▸ Text provided
====================
UN chief: Yemen’s Houthis, ex-govt. agree to ceasefire in Hudaydah

Press TV – UN Secretary-General Antonio Guterres says the Yemeni warring parties have reached an agreement on a ceasefire in the Red Sea port city of Hudaydah, as a new round of peace talks aimed at ending nearly four years of a brutal Saudi-led war on its southern neighbor came to a close in Sweden.

The UN chief made the announcement on Thursday, shortly after the delegations of Yemen’s Houthi Ansarullah movement and the country’s former Saudi-backed government agreed that the world body play a “leading role” at the vital port, which is currently controlled by the Houthis.

“There is a ceasefire declared for the whole governorate of Hudaydah in the agreement and there will be both from the city and the harbor a withdrawal of all forces,” Guterres said, adding that after the pullout, the UN would begin facilitating aid access to the civilian population.

More than 70 percent of Yemen’s imports used to pass through the docks of Hudaydah.

Hudaydah has, however, been placed under a tight siege since June, when the Saudi-led coalition and their allied militia loyal to the government of Yemen’s ex-president, Abd Rabbuh Mansur Hadi, launched a full-scale military push to seize the strategic port city in defiance of international warnings.

The significant agreement came a week after the rival Yemeni sides began peace negotiations, brokered by UN Special Envoy Martin Griffiths and his team, in Rimbo, a locality near the Swedish capital of Stockholm.

The Riyadh-backed side had on Friday said the Houthis must hand over the vital port. However, Mohammed Abdulsalam, the head of the Houthi delegation at the peace talks, strongly rejected the proposal, saying that Hudaydah must be kept apart from the military conflict, and that a government should be formed first before all parties are disarmed.

Griffiths, for his part, said on Thursday that the pullout of all forces should take place “within days.” He is due to brief the UN Security Council on Yemen on Friday.

The fate of the international airport of Sana’a, the Yemeni capital, has also been a hot issue on the agenda of the talks. The capital is under the control of the Houthis, but the Saudi led-military coalition controls Yemen’s maritime borders and airspace.

The airport has been closed to commercial flights for the past nearly three years. Griffiths said its fate would be discussed at the next round of talks, which will take place at the end of January 2019, according to the UN chief.

“It’s clear and it’s public knowledge that starting point is opening up to commercial flights, maybe domestic at first, and eventually (international),” he added.
====================
▸ The data
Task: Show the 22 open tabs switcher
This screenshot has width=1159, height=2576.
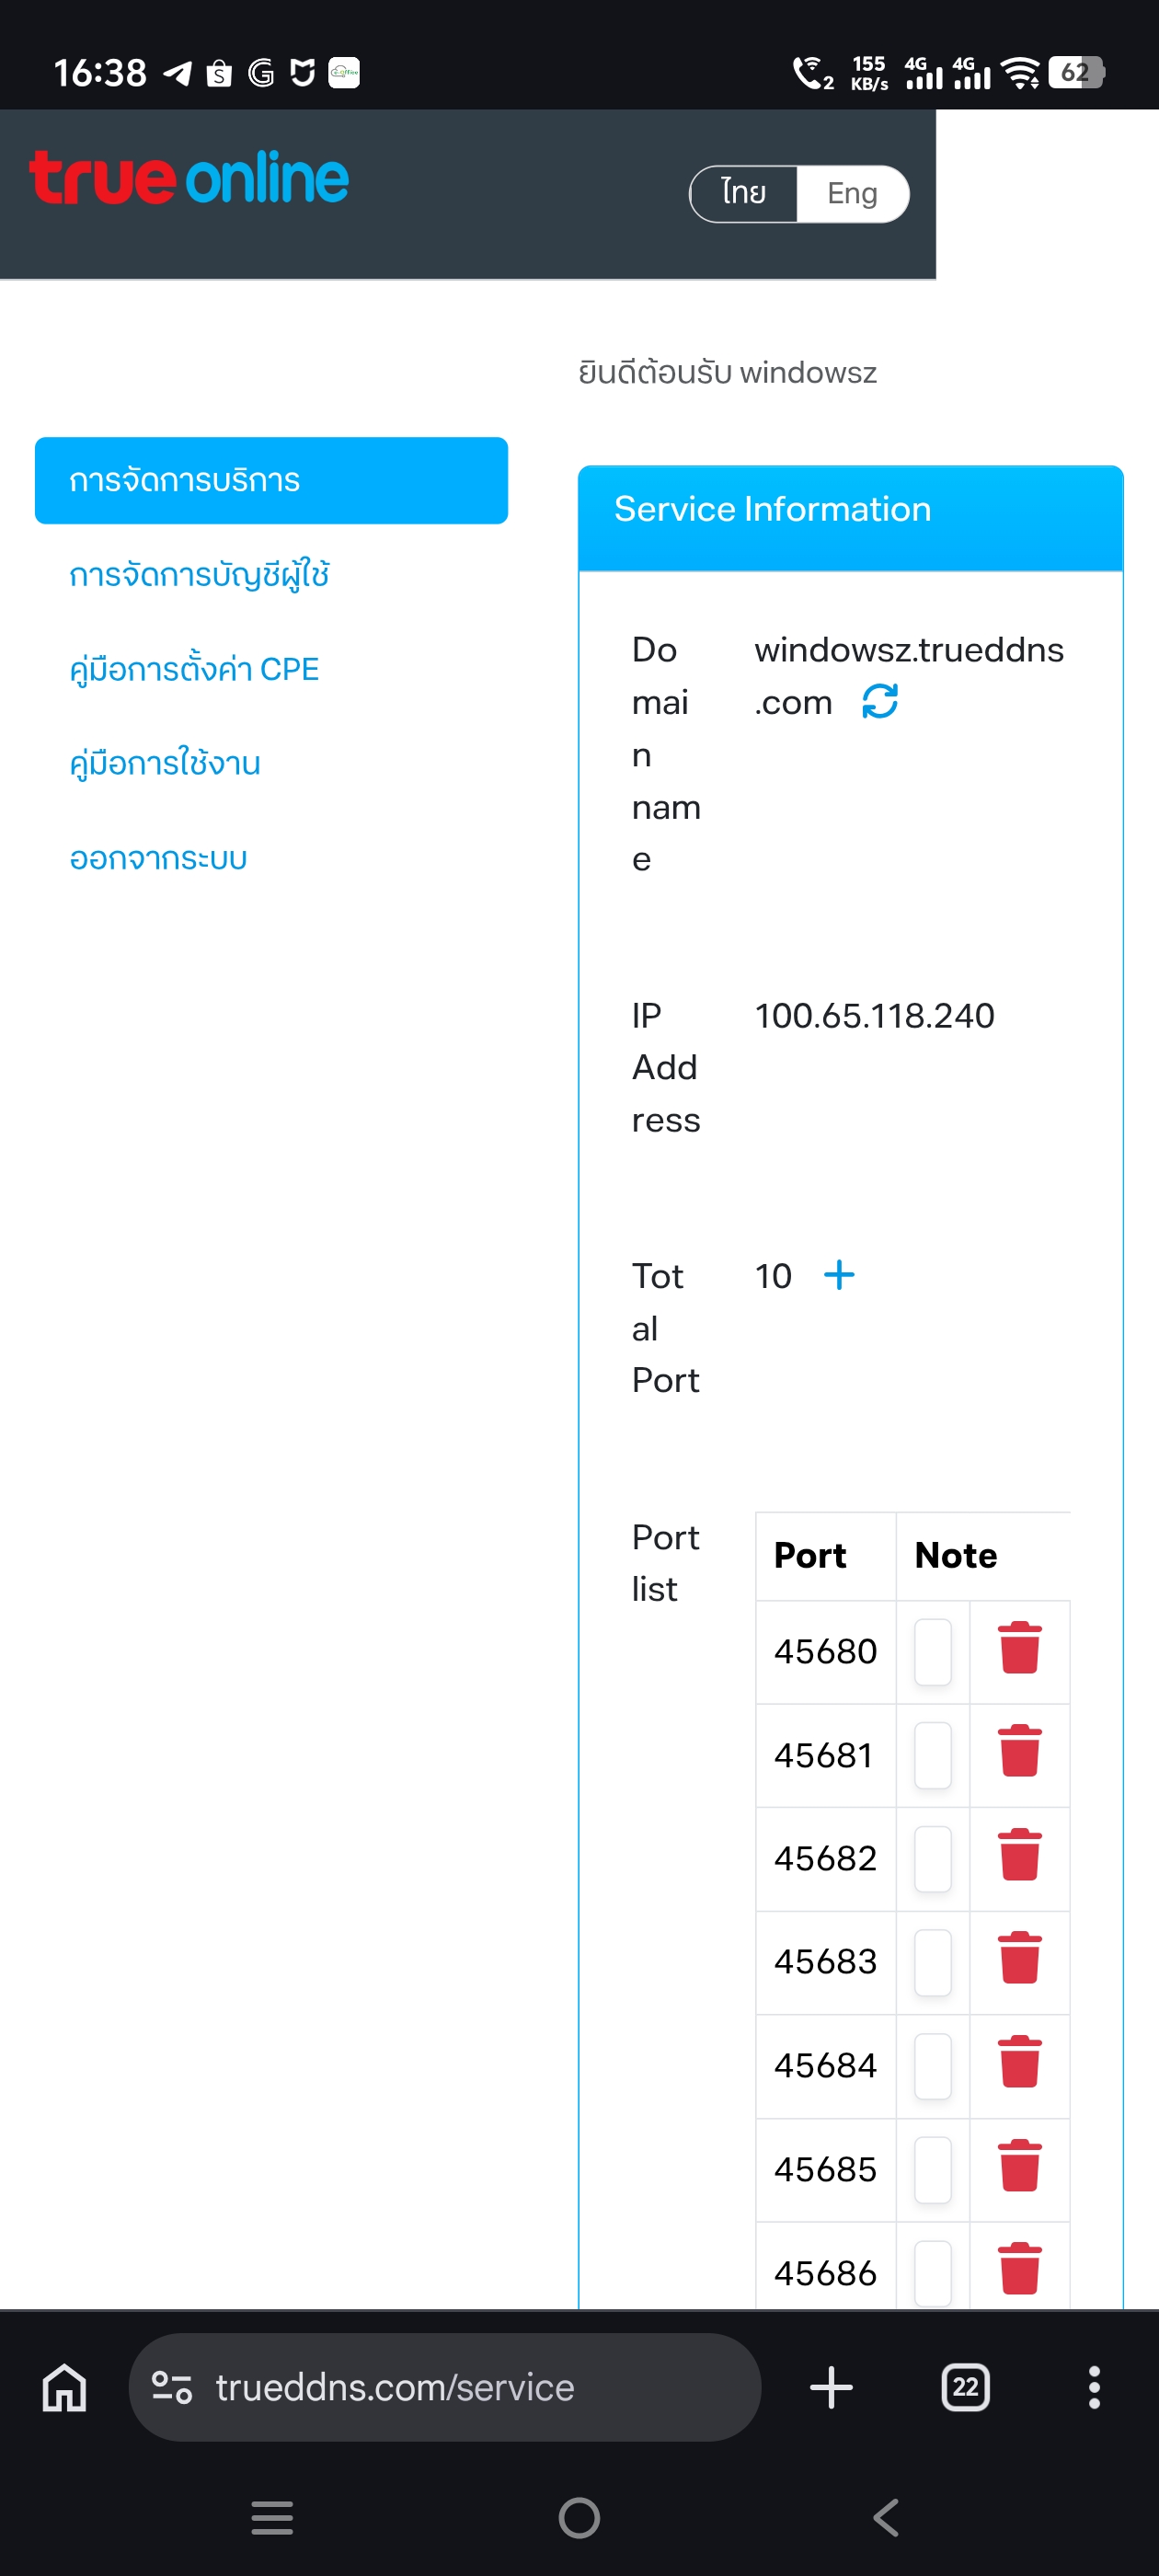Action: click(965, 2387)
====================
▸ Task instructions
• 1. According to the Hudaydah ceasefire article, what share of Yemen's imports used to pass through the docks of Hudaydah?
• 2. Pick up the news article on the Hudaydah ceasefire after its final sentence and continue it.

▸ Results by task
• 1. More than 70 percent.

• 2.
Guterres, who arrived in Sweden late Wednesday to attend the closing session, further announced in a press conference on Thursday that both parties had also reached a series of other breakthroughs regarding the bloody conflict in Yemen, including a “mutual understanding” on Yemen’s third city of Ta’izz, another hotspot in the war-ravaged country and the scene of some of the most intense clashes between the rivals.

Leading a coalition of its allies, Saudi Arabia invaded Yemen in March 2015 in an attempt to reinstall Hadi, who had resigned amid popular discontent and fled to Riyadh.

The imposed war initially consisted of an aerial campaign, but was later coupled with a naval blockade and the deployment of ground mercenaries to Yemen. Furthermore, armed militia forces loyal to Hadi, in line with invaders, launch frequent attacks against Yemeni people in regions held by Houthis.

Since the onset of aggression, the Yemeni army, backed by fighters from Houthi Ansarullah movement, has been defending the impoverished nation against the invaders. The coalition is also resolute to crush the movement as another goal in its war on Yemen, which is teetering on the edge of famine.

The aggression is estimated to have left 56,000 Yemenis dead.

Riyadh had declared at the start of the invasion that the war would take no more than a couple of weeks.

The Saudi-led war has also taken a heavy toll on the country’s infrastructure, destroying hospitals, schools, and factories. The UN has said that a record 22.2 million Yemenis are in dire need of food, including 8.4 million threatened by severe hunger. According to the world body, Yemen is suffering from the most severe famine in more than 100 years.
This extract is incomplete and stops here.